GLACIALITY IS SELDOM A RECOMMENDATION:

Savoring Debussy's 'Pelléas' (Anthony Tommasini, January 19, 2005, The New York Times)

Sigmund Freud's seminal "Interpretation of Dreams" was published in 1900. But Claude Debussy had already poked around in the unconscious in his landmark opera "Pelléas et Mélisande," which he had essentially composed (though not orchestrated) by 1895.

Of course, Maurice Maeterlinck, whose play Debussy adapted into his opera, had been treading through Freudian terrain even earlier. Maeterlinck, a leading figure in the Symbolist movement, which arose in the 1880s, espoused veiled emotions, mystery and indirection over realism.

On the surface of a Maeterlinck play, the dialogue might seem everyday, the action inconsequential. But below, his works stirred up disturbing, confounding and sensual feelings. Debussy read the newly published script for "Pelléas et Mélisande" in 1892, saw a production in Paris the next year and immediately seized on it as a subject.

As he wrote at the time, the play had "far more humanity than those so-called 'real life' documents" and contained "an evocative language whose sensitivity can be extended into music and into the orchestra décor." There will be two opportunities to encounter the work here: On Wednesday and Friday, L'Opéra Français de New York will present a staged production of what it calls the "original version" of the opera, for voices and piano. On Jan. 29 the Metropolitan Opera revives Jonathan Miller's alluring 1995 production of the familiar final version.
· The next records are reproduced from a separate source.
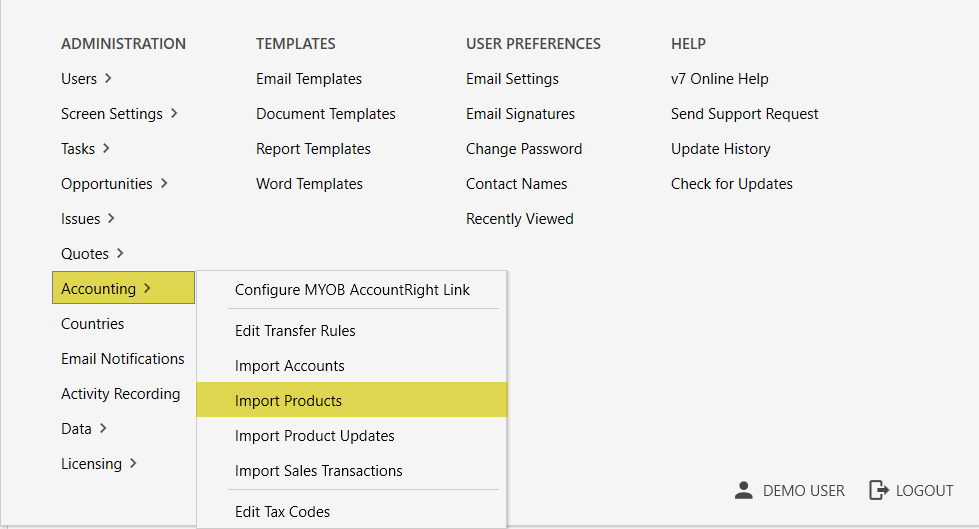Viewport: 979px width, 529px height.
Task: Open Email Templates link
Action: [x=309, y=79]
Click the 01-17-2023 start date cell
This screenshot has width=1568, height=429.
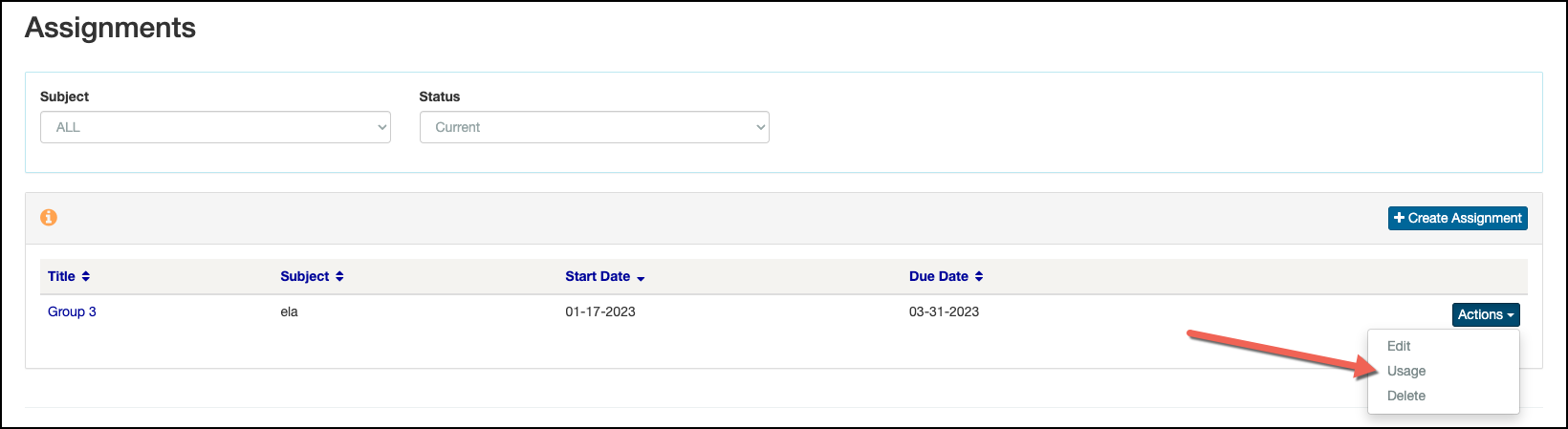pyautogui.click(x=600, y=311)
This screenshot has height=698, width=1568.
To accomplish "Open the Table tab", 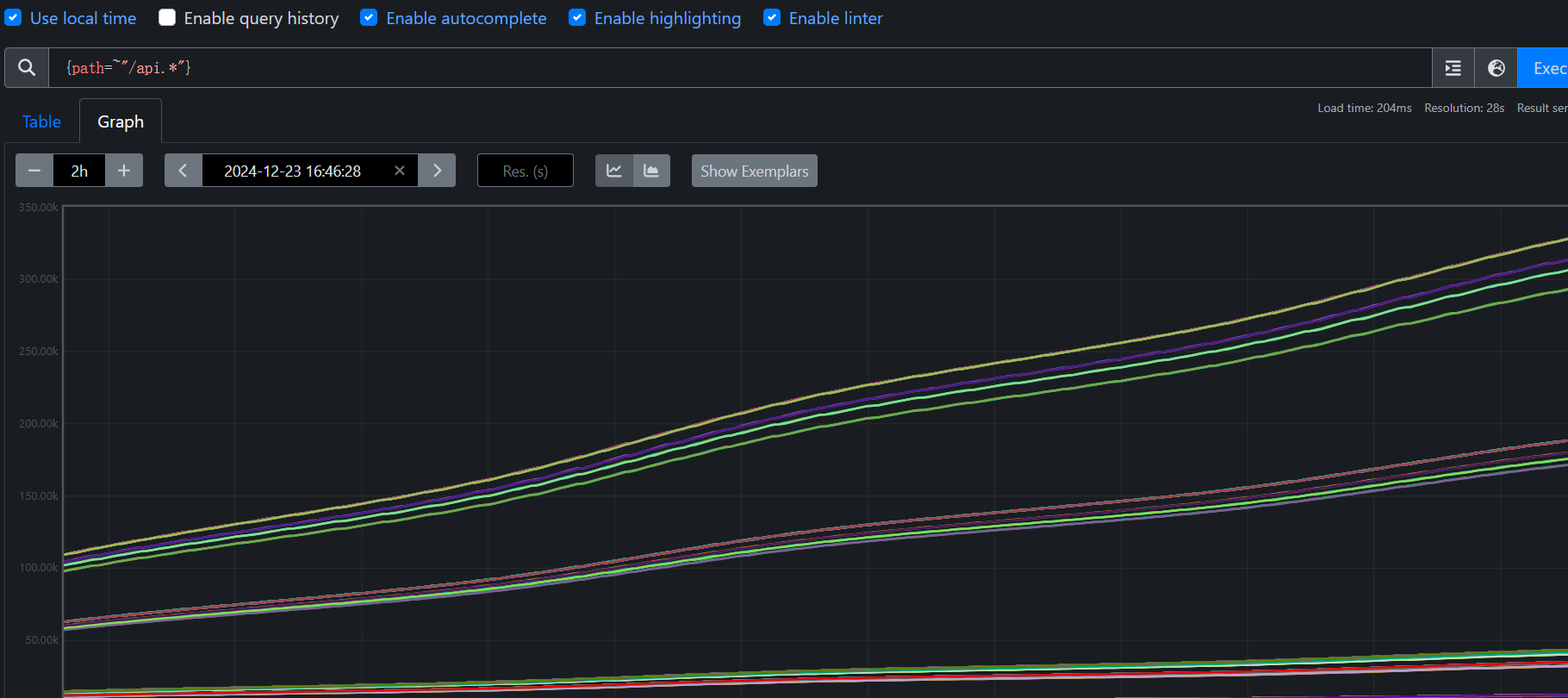I will (x=41, y=122).
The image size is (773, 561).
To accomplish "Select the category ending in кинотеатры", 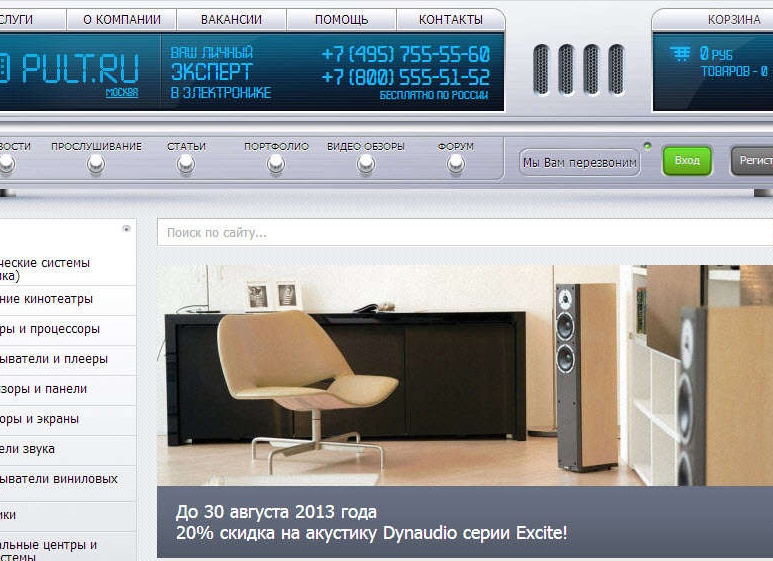I will [60, 299].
The mysterious story, set in some vaguely medieval time and place, tells of a sullen middle-aged widower, Golaud, the son of the frail King Arkel of Allemonde. One day, while hunting aimlessly in the forest, Golaud comes upon a lovely, frightened and evasive young woman who cannot bear to say a word about her past life. Passively, she follows Golaud and later marries him, only to find her emotional armor threatened by Golaud's attractive and adoring young half-brother, Pelléas.

For all the perplexing richness of the play, Debussy's deceptively calm music taps the subliminal emotions of the characters more deeply than Maeterlinck's words. Though he was awarded the Nobel Prize for Literature in 1911, Maeterlinck is probably best known today for his role in the creation of Debussy's opera.
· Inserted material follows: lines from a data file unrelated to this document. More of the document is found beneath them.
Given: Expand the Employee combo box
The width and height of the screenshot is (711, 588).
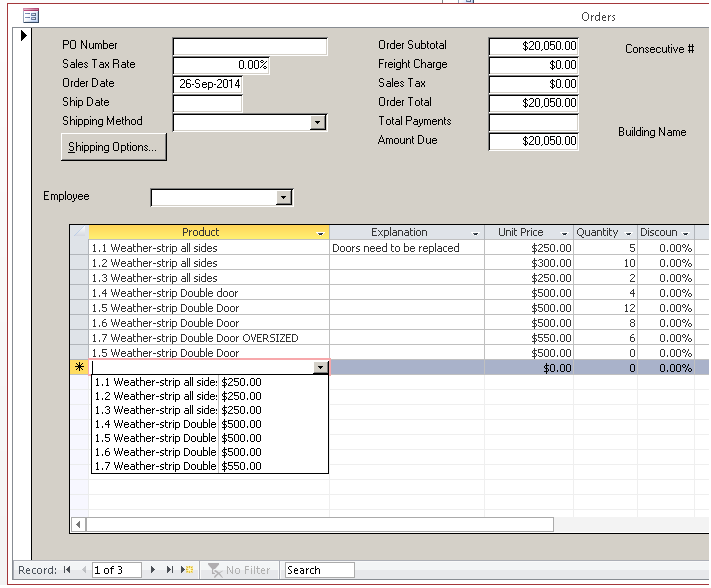Looking at the screenshot, I should coord(284,198).
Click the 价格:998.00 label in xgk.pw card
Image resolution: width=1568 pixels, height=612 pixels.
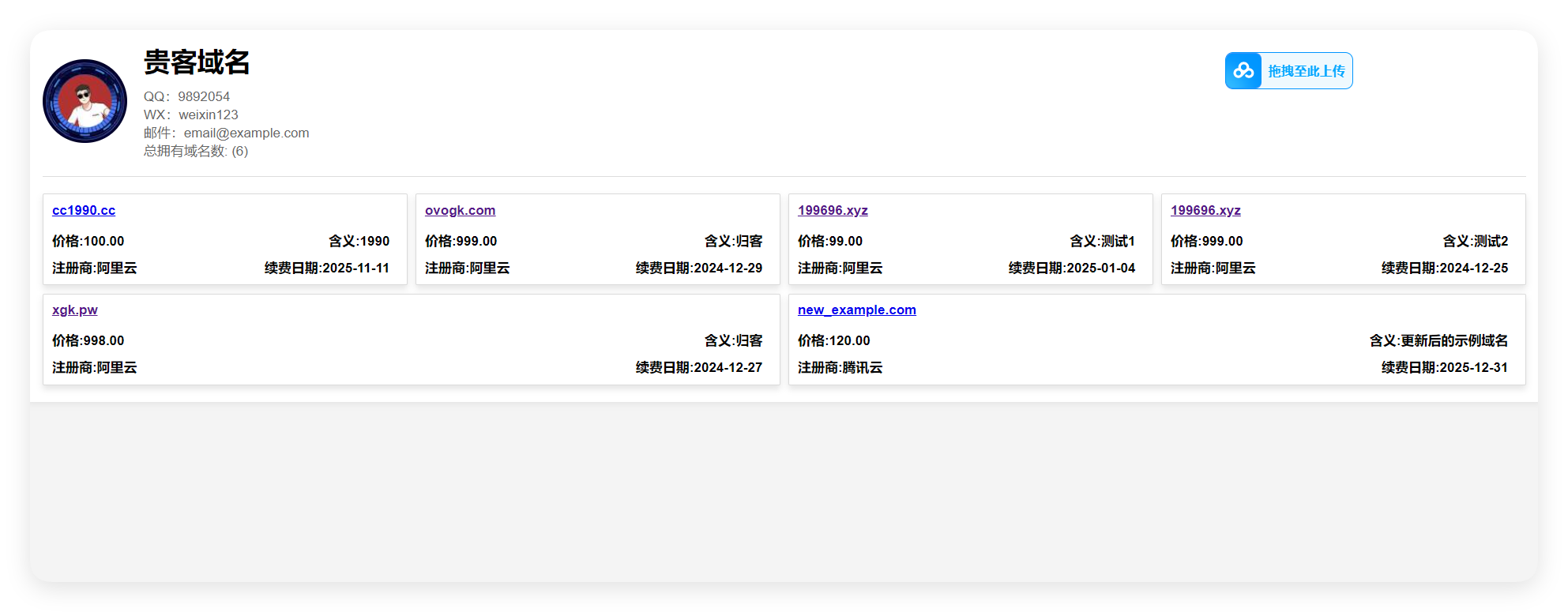pos(88,340)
"Pelléas et Mélisande" is a radical work, a kind of anti-opera that has long divided audiences. Some listeners find it dramatically static and exasperating. Admittedly, the pacing is glacial; inconsequential events are stretched into entire scenes. Debussy's music, sensuous and radiant, can seem as murky and evasive as Mélisande, the most striking example of a compulsive liar in all of opera. Even Maeterlinck nodded off when Debussy played through the score for him at the piano, though, from all reports, Maeterlinck had little sensitivity for music.

But many other opera enthusiasts (myself among them) find "Pelléas" riveting precisely because it is so daringly restrained and oblique. The subliminal impact of the surging, restless, harmonically lush music charges the grim story with intensity. In a good performance, the conversational quality of the vocal writing has an affecting naturalness and an austere beauty.
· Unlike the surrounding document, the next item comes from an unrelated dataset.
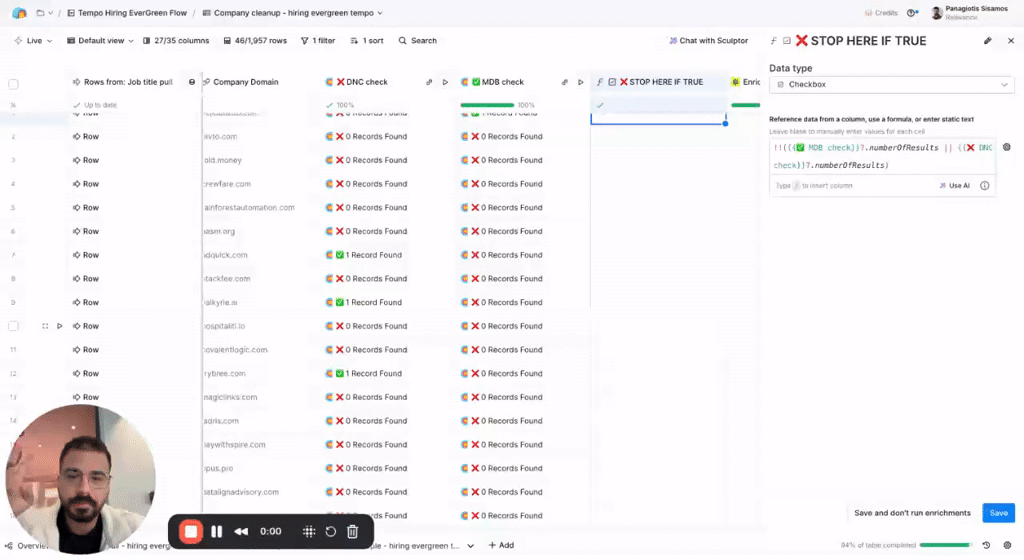Open the help icon next to Credits

pyautogui.click(x=912, y=13)
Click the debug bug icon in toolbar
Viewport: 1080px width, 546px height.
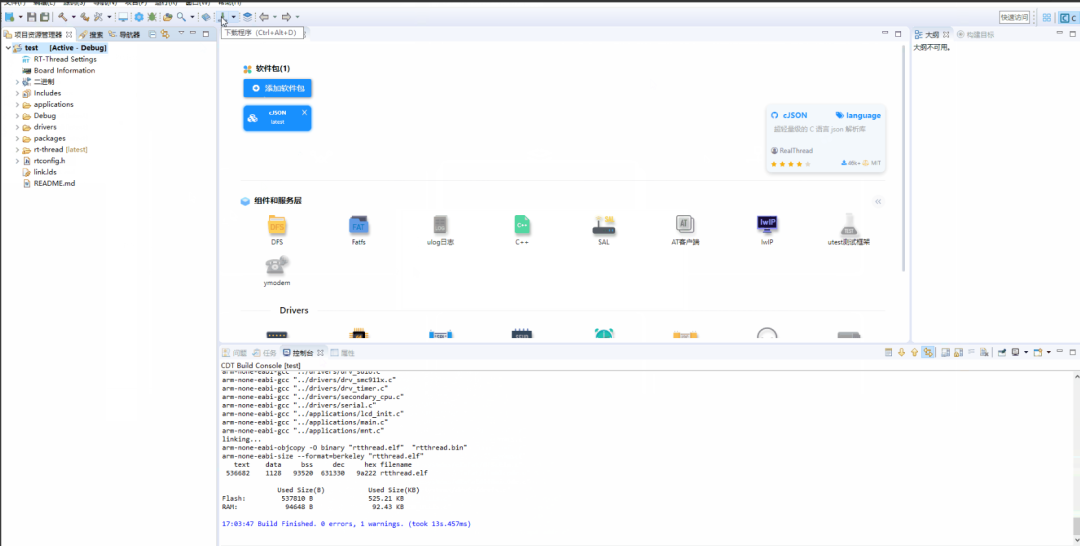click(152, 17)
It's kind of opera as Muzac.

Posted by Orrin Judd at January 28, 2005 11:33 PM
Comments

"Does it just go on and on like this" - Richard Strauss

Posted by: Greg Hlatky at January 29, 2005 11:43 AM

I've always loved Expressionist Art, Movies and Theatre but Expressionist music leaves me cold.

Posted by: Bart at January 29, 2005 12:34 PM

Tallulah Bankhead made the definitive comment on Maeterlinck as playwright: on seeing a performance of one of his plays she said, in tones of hushed awe, "There's less to this than meets the eye."